Great expectations at MHCLG

Beyond those with borderline obsessive interest in the workings of housing and / or local government policy, changes at MHCLG following a reshuffle rarely make a big splash.

Not this time. From a domestic policy perspective, the shake-up of the MHCLG ministerial team is arguably the most noteworthy part of the PM’s reshuffle. By placing Conservative heavyweight, Michael Gove, as Communities Secretary, supported by new ministers in Neil O’Brien (who has previously been the PM’s “levelling-up” adviser) and rising star Kemi Badenoch (fresh from a stint at HMT), MHCLG is being placed at forefront of policy delivery during the next stage of this administration, which has its eye on the next election.
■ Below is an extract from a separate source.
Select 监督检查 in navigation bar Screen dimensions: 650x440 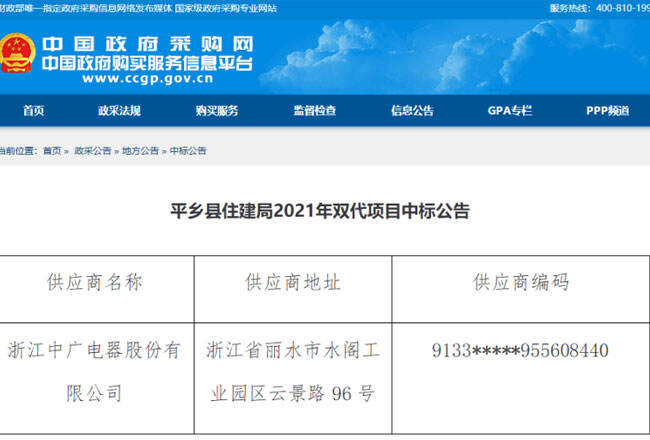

Gove and his new team will take control of two critical areas for this administration – both of which have become somewhat thorny issues. First, having spent the past 18 months pushing out its ‘levelling-up’ narrative, pressure is building on the government to deliver – to demonstrate what “levelling-up” is in action and what tangible outcomes it will deliver for communities across the country. As a former “levelling-up” adviser to the PM and with a wealth of think-tank experience focused on this agenda behind him, O’Brien’s ministerial appointment is key. Expect far greater attention to be focused on detailed policy development and implementation to make good on Boris’s “levelling-up” rhetoric.

The issue of planning reform poses the second challenge for the new Secretary of State and his team. Having previously set out proposals to transform the planning process and boost the delivery of new homes, the government has been dragged into a battle with backbench MPs and grassroots activists who are less than enamoured with the prospect of further development in their local areas. Reports of plans being watered down have abounded in recent weeks.

It is on the issue of housing and planning that Gove’s appointment is interesting. The new Communities Secretary has a reputation as one of the big Conservative reformers. Crucially, in previous ministerial stints – at Defra, the Department for Education and the Ministry of Justice – Gove oversaw the introduction of reform programmes that went beyond ‘traditional’ conservative approaches. Gove’s challenge now will be to take this reforming zeal and apply it towards housing – delivering on promises to boost supply and affordability, whilst keeping the backbenches on board. If the new ministerial team can move the party towards a more relaxed position on development, they will have succeeded where many have tried – and failed – before.

MHCLG may not be the first department that springs to mind whenever a reshuffle comes around, but in putting in place his new team the PM has set great expectations that it will deliver on core policy ambitions. It can become one of the key drivers of domestic policy in the coming period.